(Pointing data for screenshots and documents)
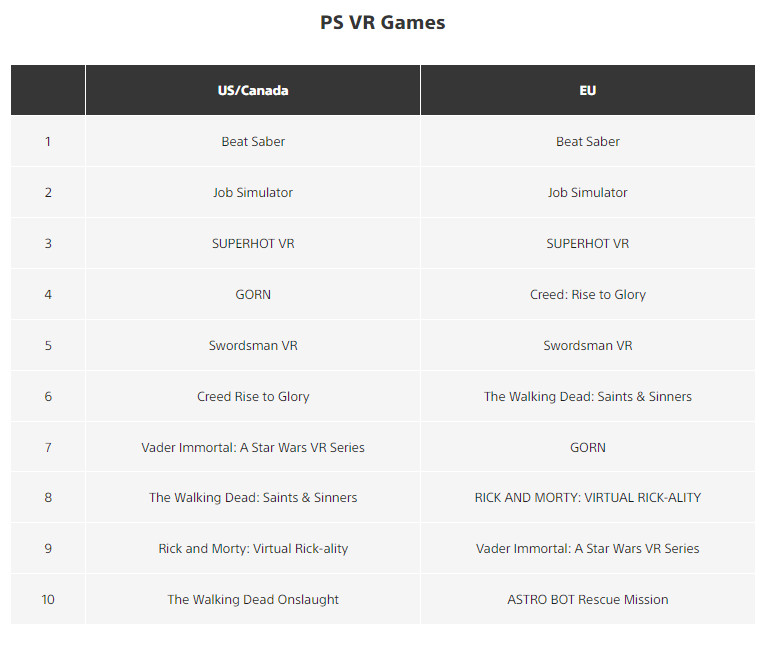This screenshot has width=778, height=654.
Task: Select Job Simulator in US/Canada column
Action: [253, 193]
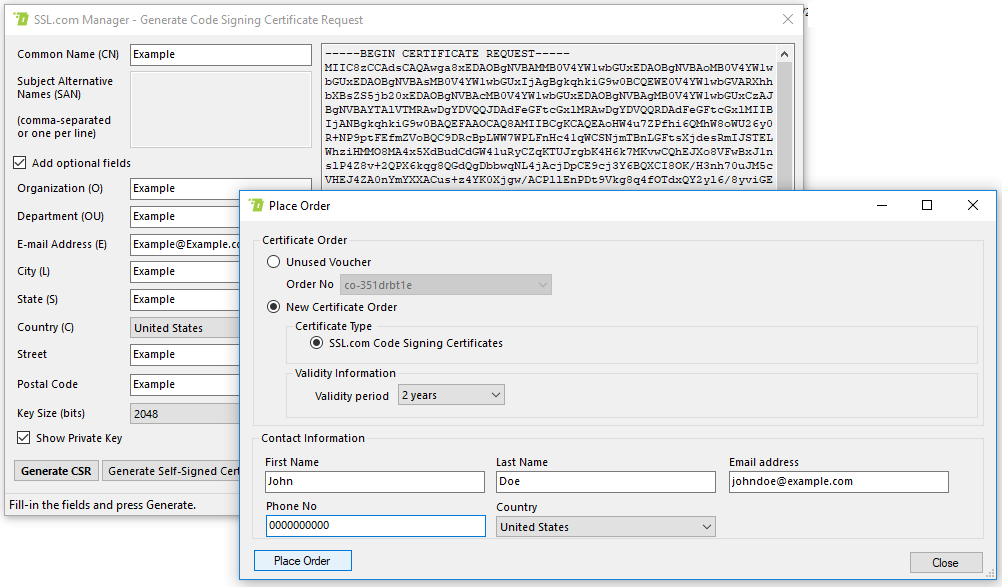Close the Place Order dialog with X
This screenshot has height=587, width=1002.
click(972, 205)
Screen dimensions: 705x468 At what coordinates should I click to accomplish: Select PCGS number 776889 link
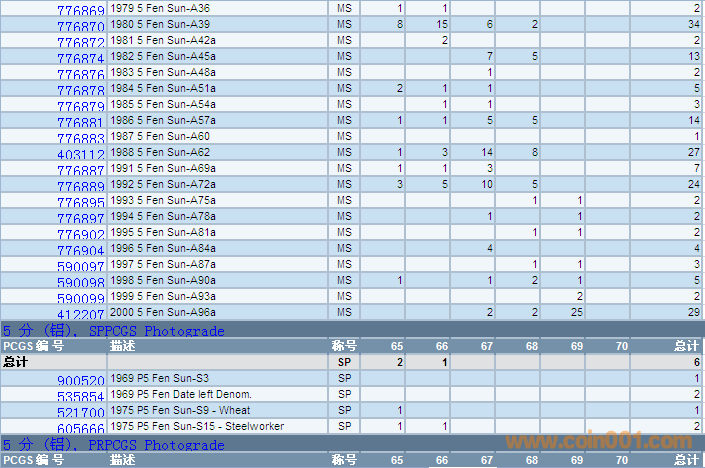click(x=80, y=187)
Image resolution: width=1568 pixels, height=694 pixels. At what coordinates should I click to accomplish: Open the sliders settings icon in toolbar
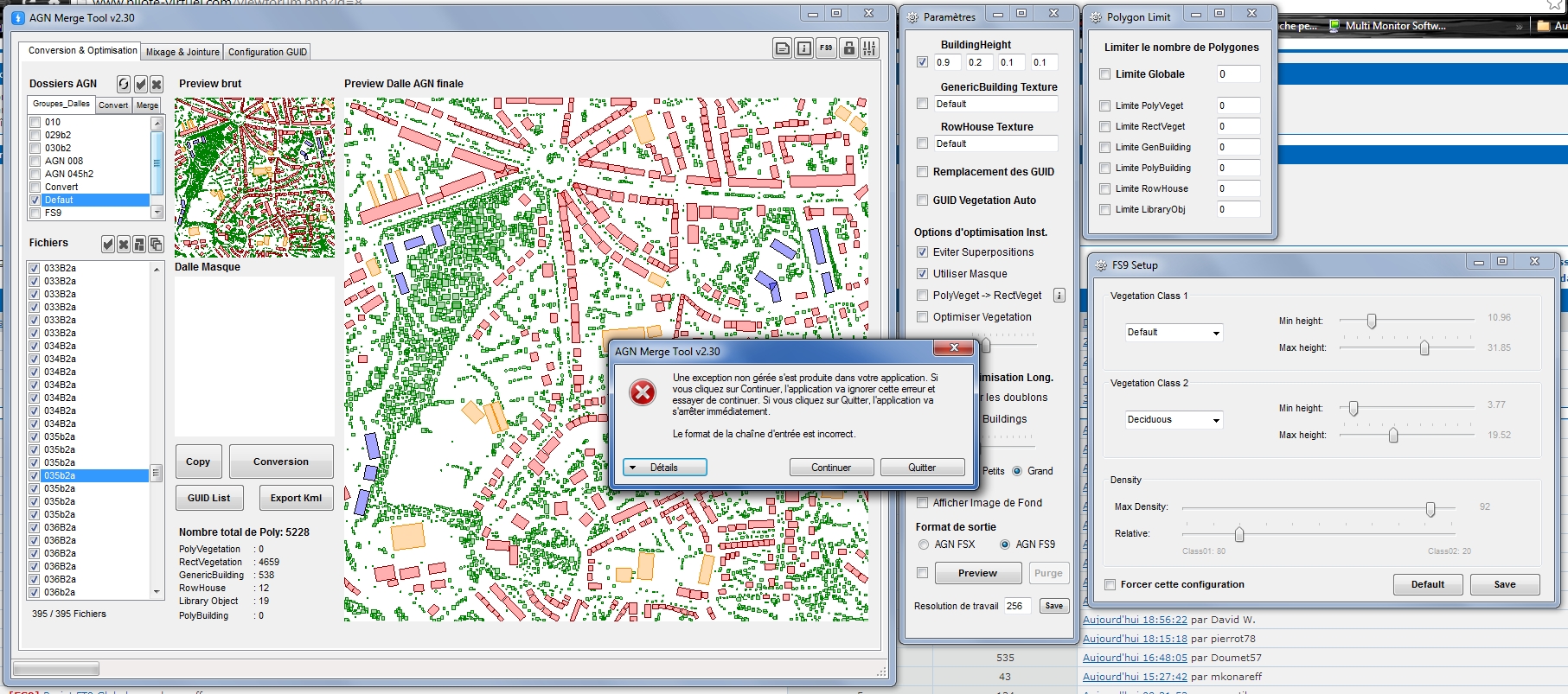[x=869, y=48]
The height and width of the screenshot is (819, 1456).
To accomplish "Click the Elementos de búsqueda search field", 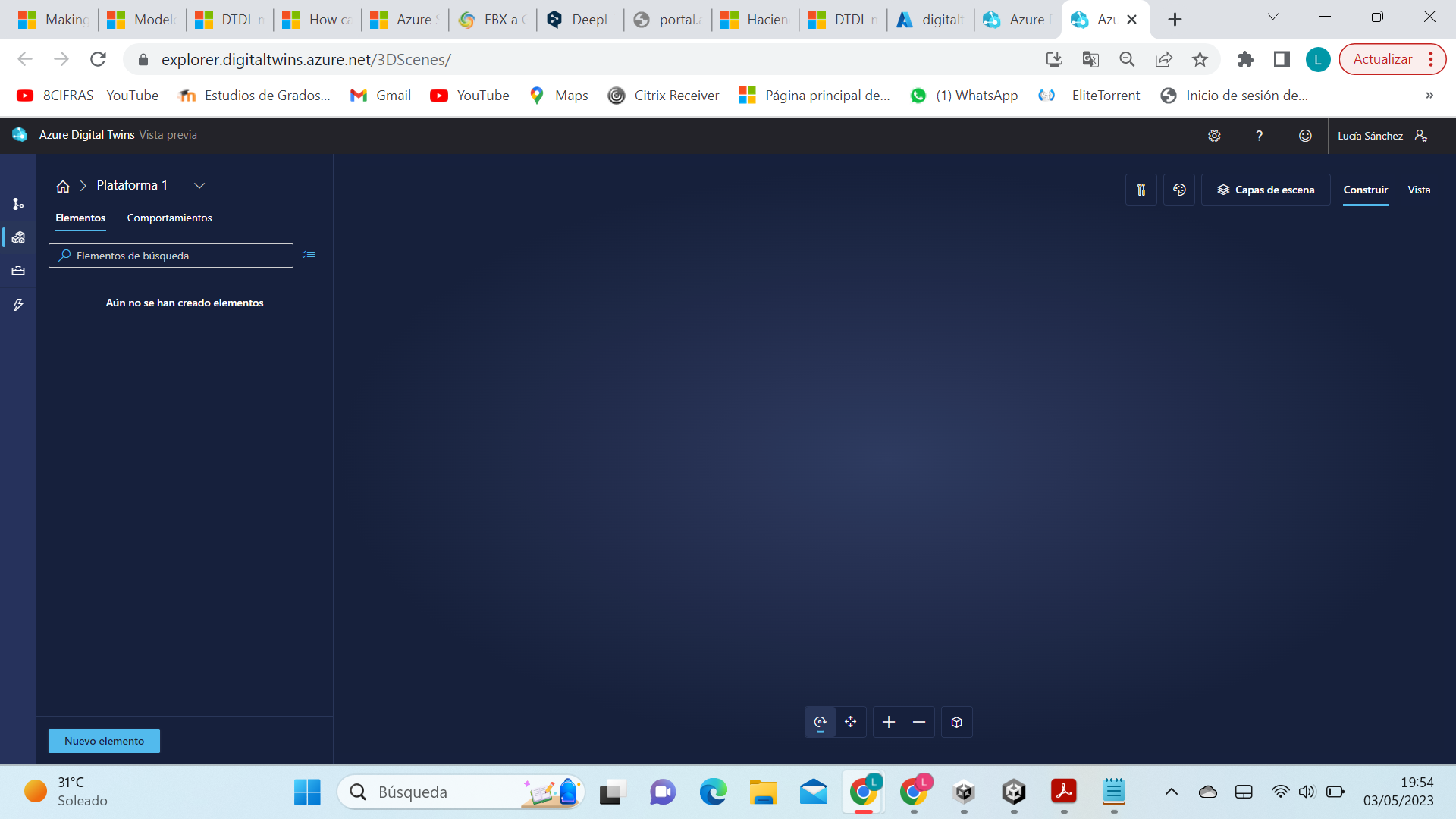I will 171,256.
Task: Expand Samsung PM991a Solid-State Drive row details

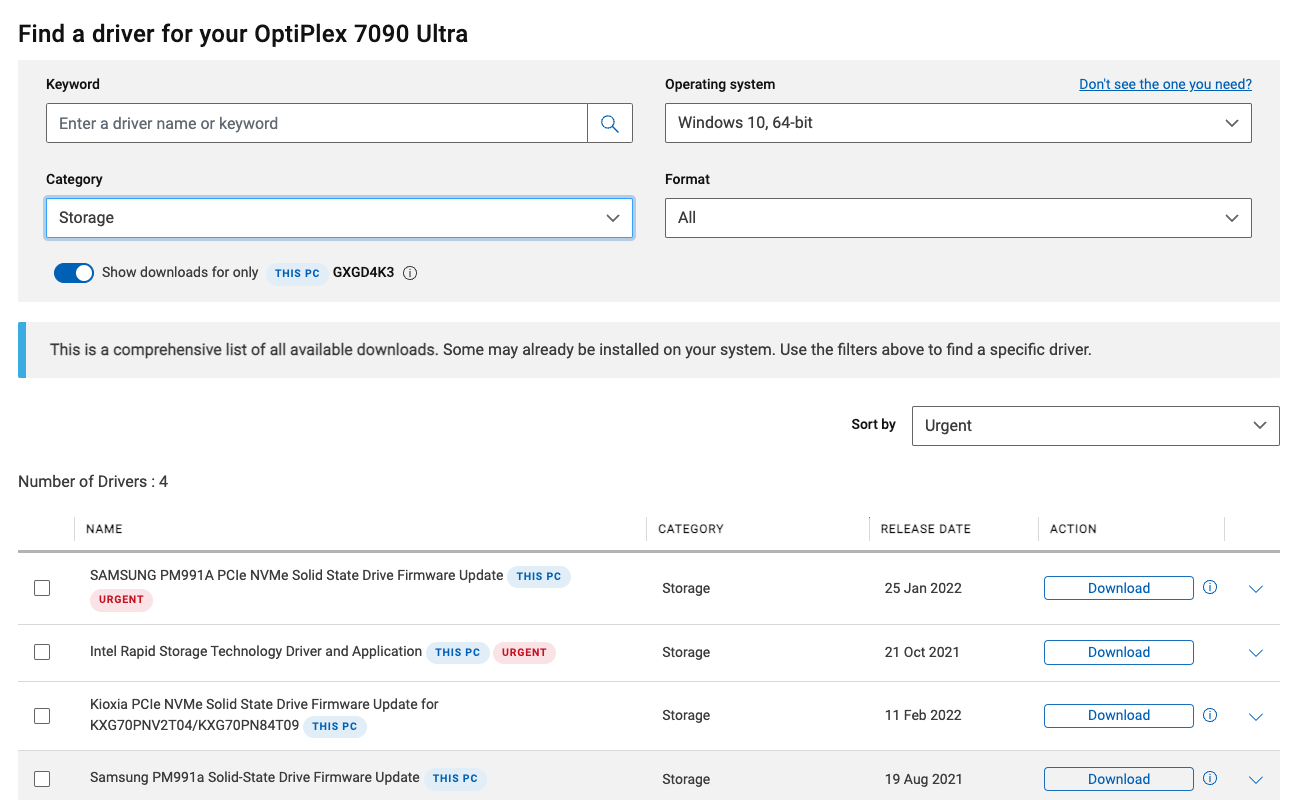Action: point(1256,780)
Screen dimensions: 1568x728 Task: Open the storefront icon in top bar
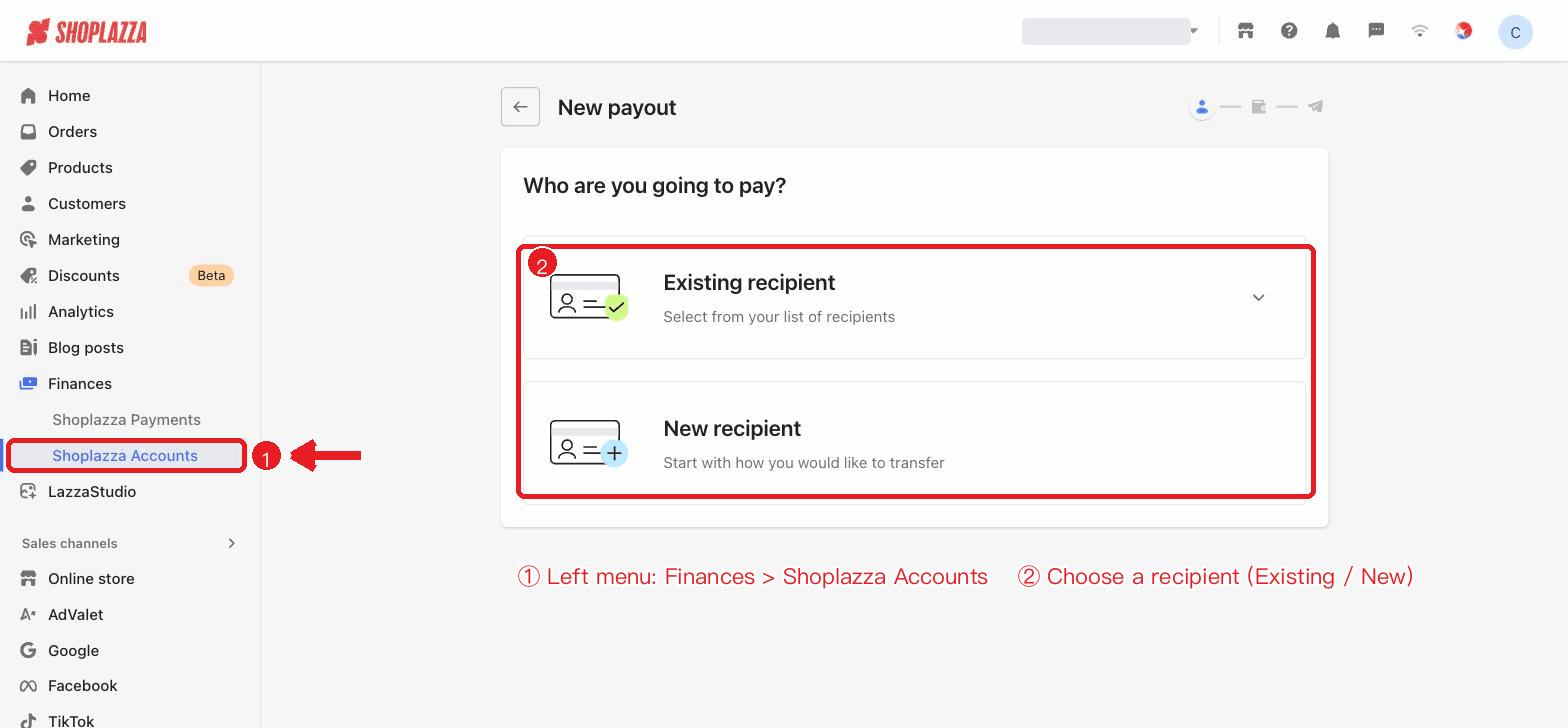click(1245, 31)
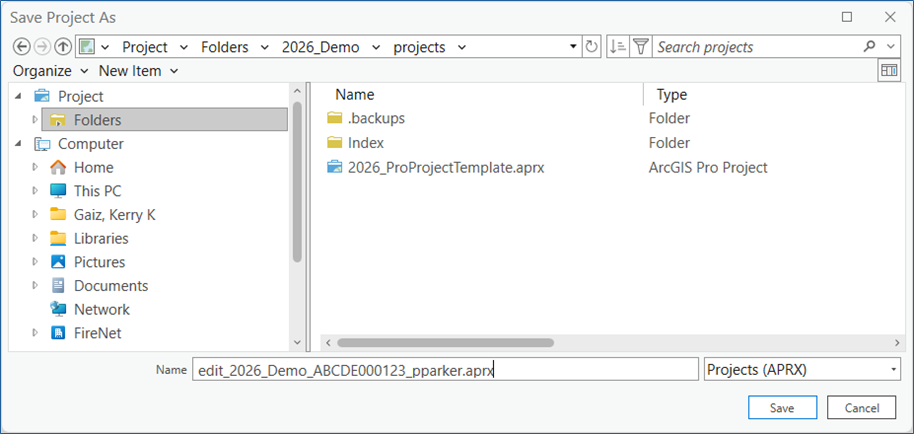Screen dimensions: 914x434
Task: Click the Back navigation arrow
Action: tap(22, 47)
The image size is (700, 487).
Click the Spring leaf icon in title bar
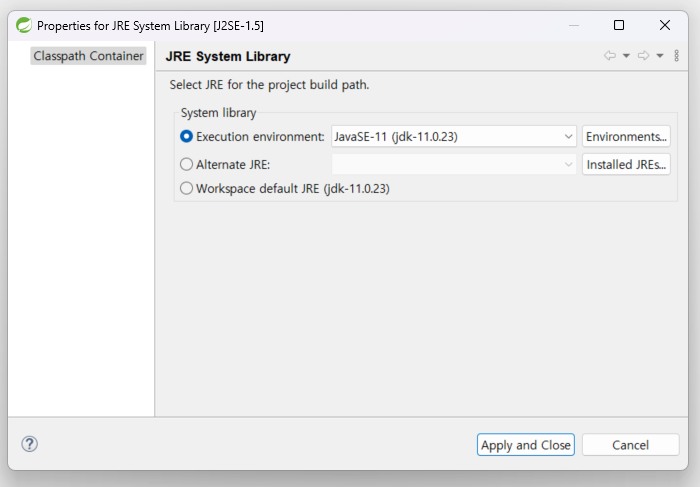[x=24, y=25]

- _Work to be completed_
Count the lines of the records that contain the string "Open", treating uppercase and lowercase as distinct. Give only the number.

- _Solution to the problem_
2